The fact is, tax laws have likely turned more people into criminals than bad homes and abusive families ever did -- and that's a significant statement.
Tax breaks, on the other hand, provide a false stimulus to segments of industry/society. A great example is the tax breaks for mortgages and for interest on business loans. These things subsidize the banking industries and the homebuilding and real estate sales industries.
History tells us where tax law is concerned: "Pay me enough and at some point you will meet my price to make a purchase or undertake an endeavor."
Reductions in taxation, however, simply stop punishing people for enterprise. They improve the economic system without falsely stimulating it. They remove economic suppression and commerce blossoms.
Tax reductions during Ronald Reagan's terms in office and John F. Kennedy's term in office, and the Harding-Coolidge tax cuts in 1925 actually brought about increased business and economic activity and in turn increased tax revenues to the federal government.
Historically, that is one of the primary reasons why this nation did so well. It removed undue burden from a king/oppressor and set up laws to allow citizens to pursue profit.
I've been paying a lot of attention to such matters for many years now and so am always on the hunt for new information that helps define these arguments with some good sense and statistical basis.
The other day a friend sent me a link to a very good video which I've posted here. It re-examines the Laffer curve, named for professor Arthur Laffer who appears to have been the first to frame it into graphic form.
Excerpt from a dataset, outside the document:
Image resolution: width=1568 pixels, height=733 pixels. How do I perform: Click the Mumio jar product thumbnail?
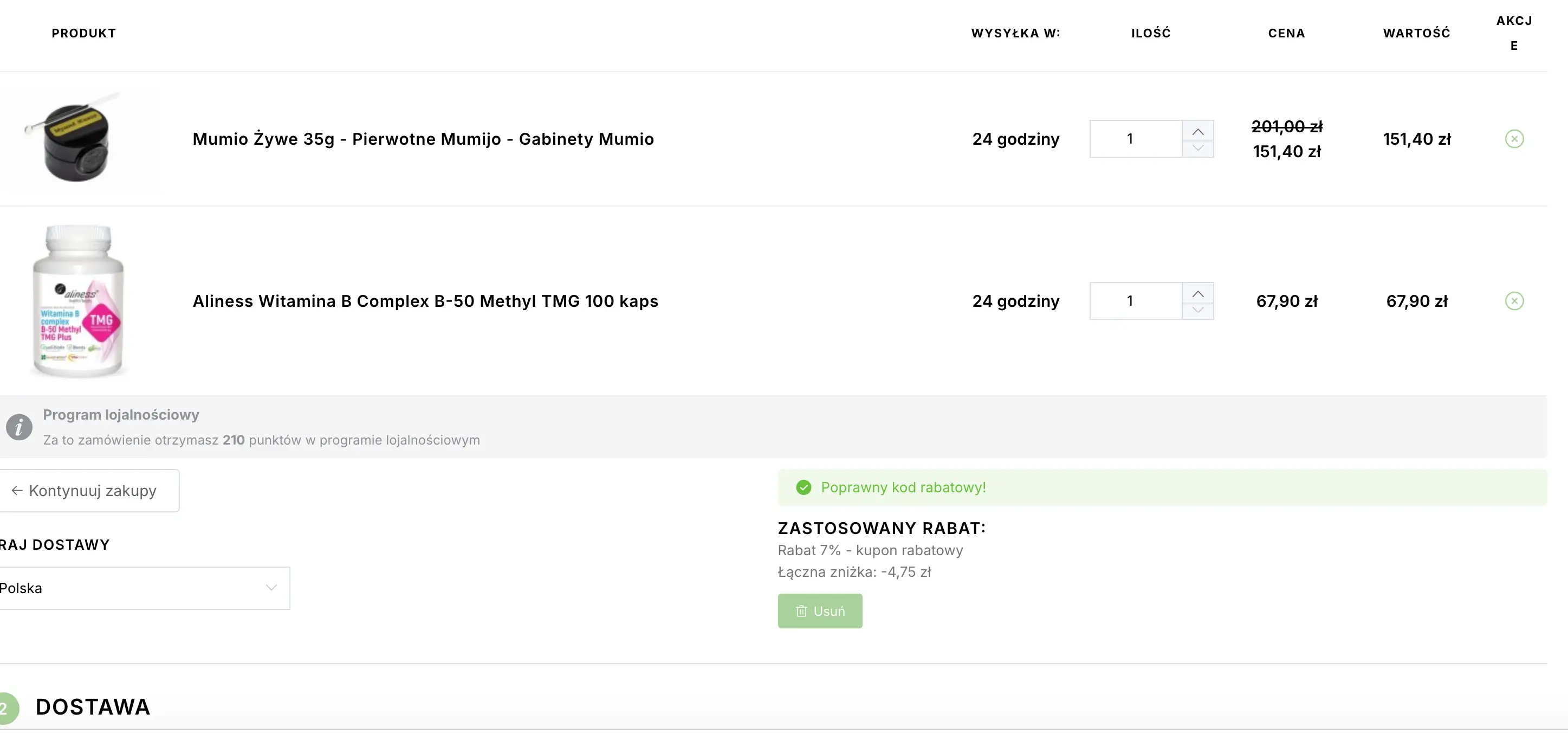(x=76, y=140)
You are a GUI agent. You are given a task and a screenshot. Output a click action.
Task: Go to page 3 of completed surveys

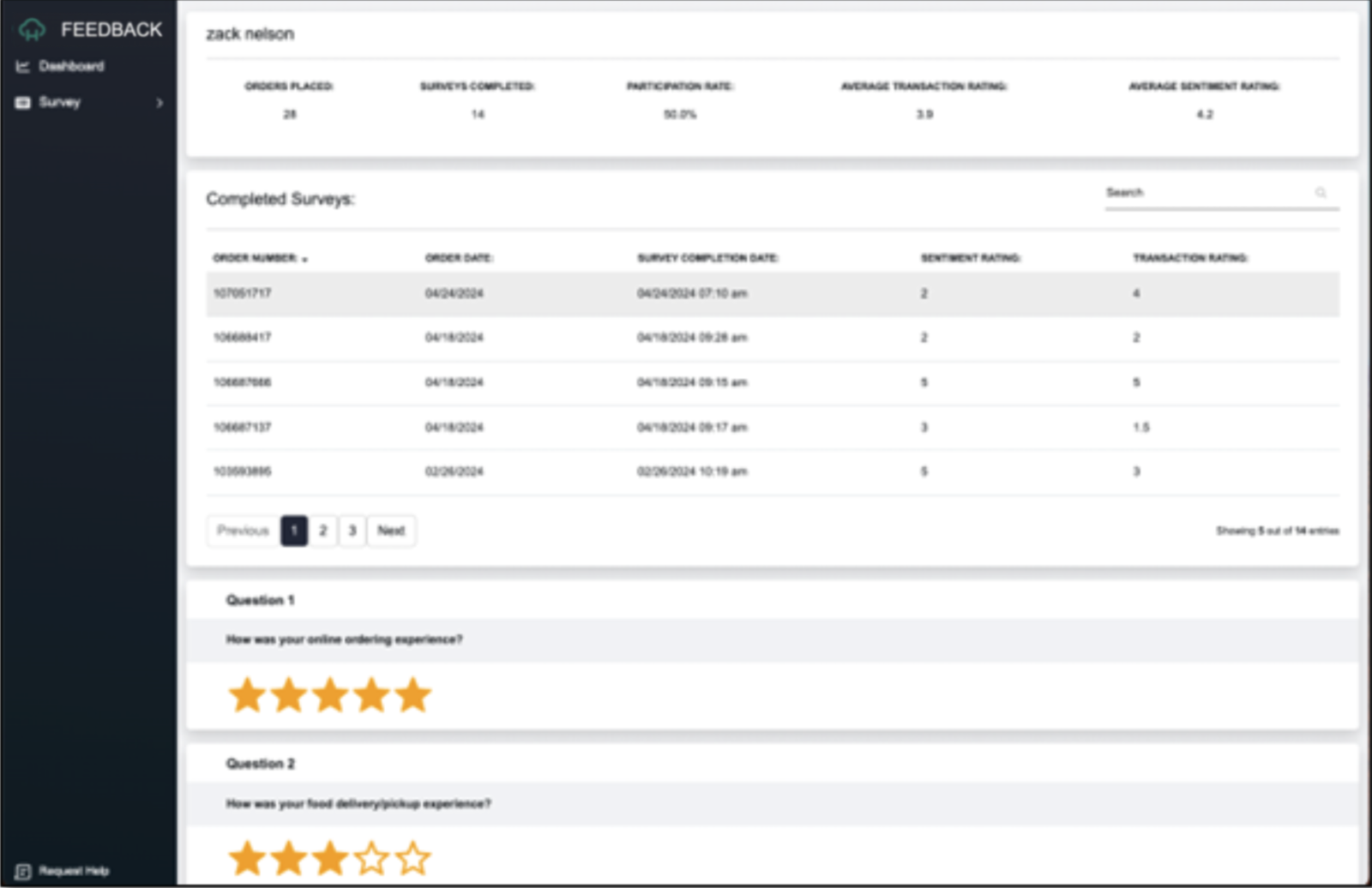point(352,530)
This should not be as complex as brain surgery or understanding the riddles of DNA.
Even the father of modern quasi-socialist central monetary planning, John Maynard Keynes, understood this and wrote of it pretty clearly, as did a 14th century Arab philosopher named Ibn Khaldun.
But recently a pair of very influential and left-leaning economists, in this context meaning those who lean toward Keynesian/government manipulated economics, re-evaluated the Laffer curve. Christina and David Romer wanted to determine at what level tax rates begin to cut government revenue instead of bringing more in. Amazingly, they said the 30% level is as high as the government should tax if it wants to receive maximum revenue.
Certainly, the current President and U.S. Senate want far more than that. I say their actions are about power and not anything else, however. They use the arguments that once fooled me; the ideas that income is fixed and tax revenues are nothing more than a product of how much they charge us.
Study the logic of Arthur Laffer's ideas on taxation and enterprise. They are clearly worth understanding.